Однажды они вывели Герберта из темного карцера на лагерный плац. Стоял прекрасный летний день. Сияло солнце, на небе не было ни облачка. Герберт стоял во дворе, позабыв об эсэсовцах, позабыв о сторожевых вышках, о колючей проволоке. Он видел только солнце. Но эсэсовцы, о которых он совсем не думал в эту минуту, с насмешкой смотрели на юношу. Они-то знали, что его ждет.

Всего в нескольких шагах от Герберта стояли два ведра с песком.

По сигналу двое эсэсовцев взяли ведра и сунули ему в руки — одно в правую, другое в левую. Предварительно они сорвали с него куртку: «Бегом, марш!»

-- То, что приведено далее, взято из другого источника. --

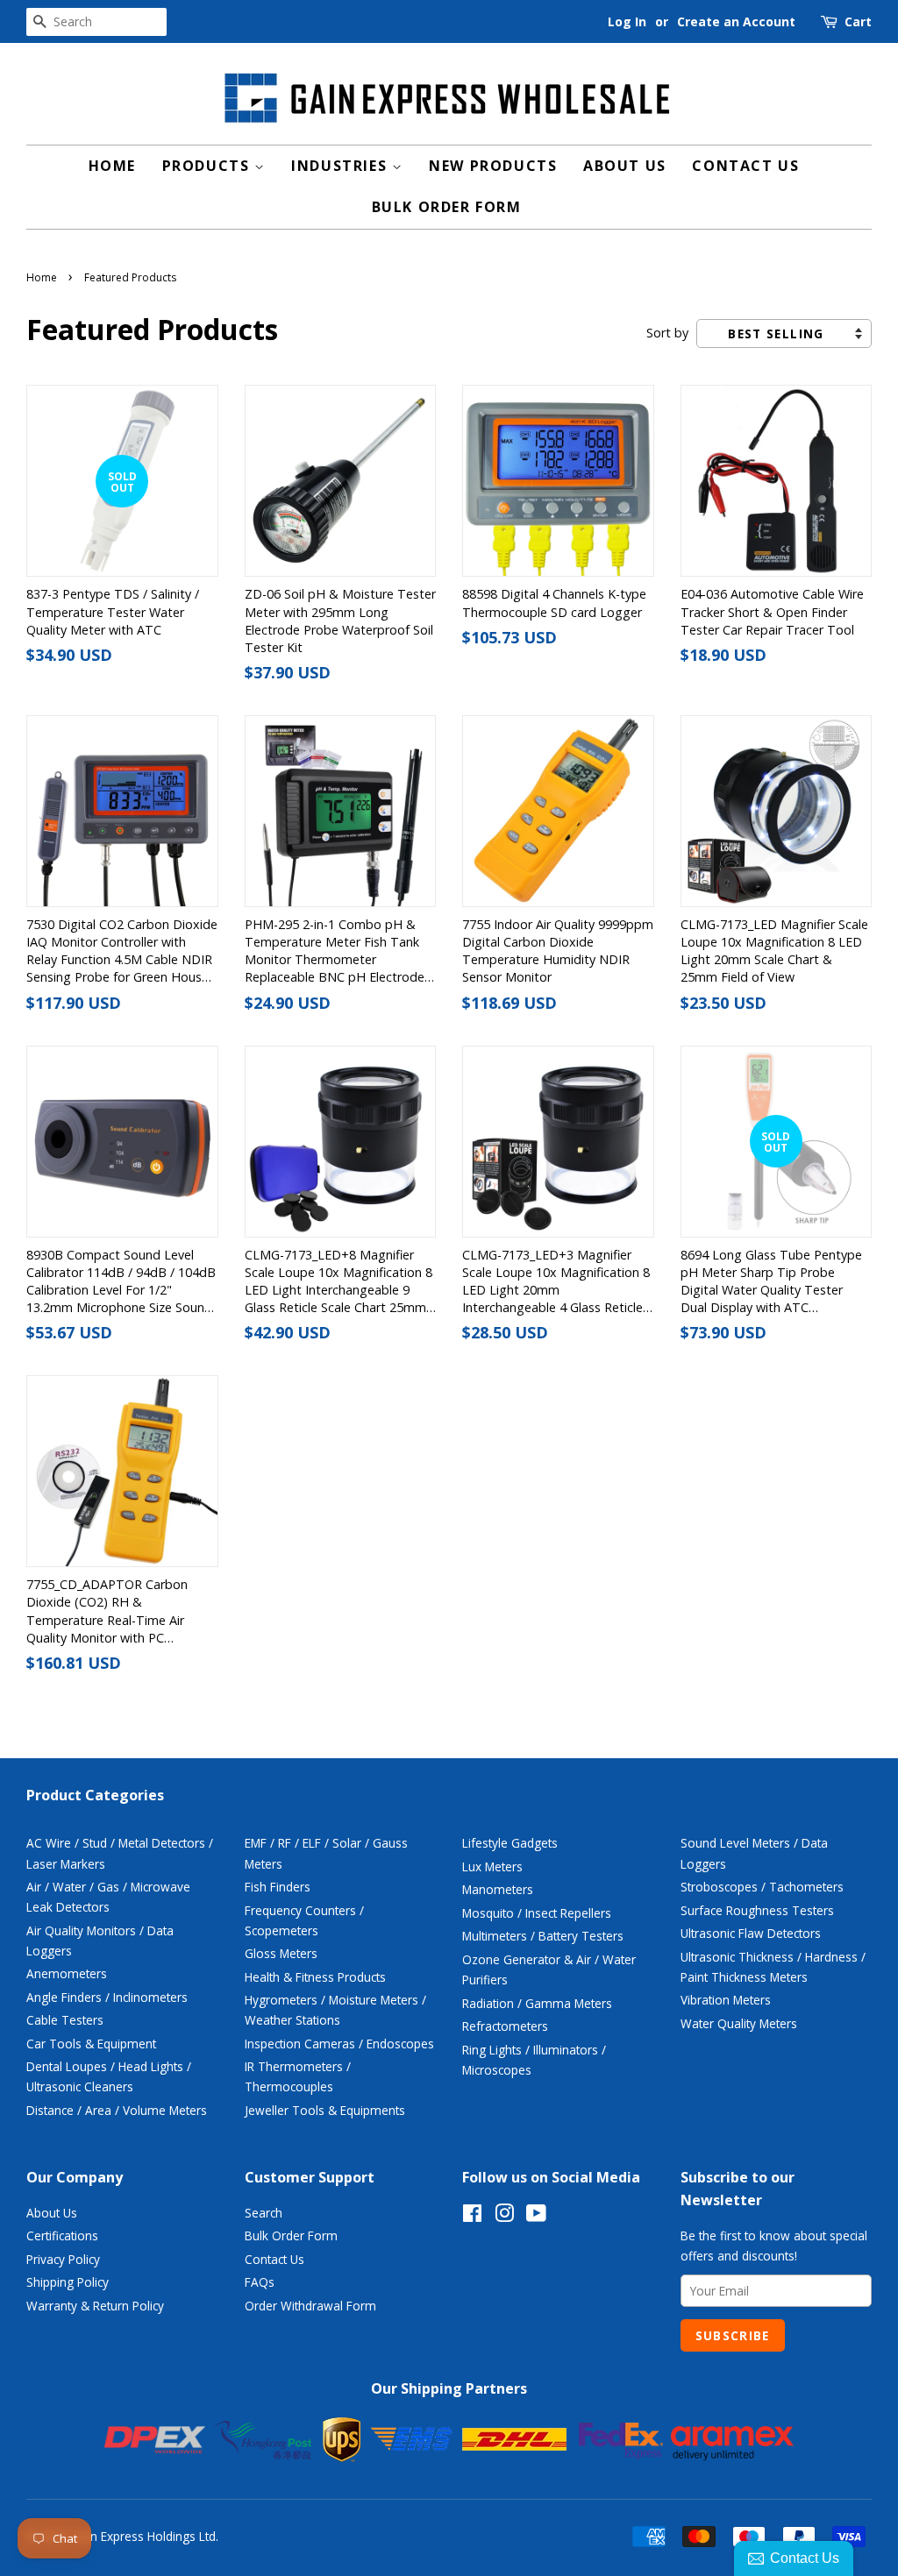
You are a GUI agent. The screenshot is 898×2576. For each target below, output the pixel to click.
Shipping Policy (67, 2282)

Наш Герберт побежал по плацу. Он сделал один круг, другой, третий… Ведра становились все тяжелее и тяжелее. Солнце пылало. Он бежал все медленнее. Тогда плеть, просвистев, опустилась на его голую спину: «Бегом, свинья». Он бежал. Еще один круг, другой, третий… Рубцы на теле горели. Песок в ведрах был как свинец. Когда Герберт останавливался, плеть снова свистела и подгоняла его. И так до тех пор, пока он без чувств не свалился посреди плаца…

Они схватили потерявшего сознание юношу и подтащили к колодцу. Он снова пришел в себя. И тогда они стали гонять его вверх и вниз по лестнице. А сами стояли вдоль лестницы и били его дубинками. Но наш Герберт не сказал ничего, ни единого слова.

— Да, это они умеют, негодяи, — прошептала матушка Брозовская.

— А теперь скажи ты, Людвиг, — тяжело дыша, спросил отец. — Должны мы выбросить знамя, чтобы порадовать нацистов?

Тишина была невыносима.

— Да!

— Трус! — крикнул Брозовский, и рубец запылал на его лице.

Людвиг, хлопнув дверью, выбежал из комнаты.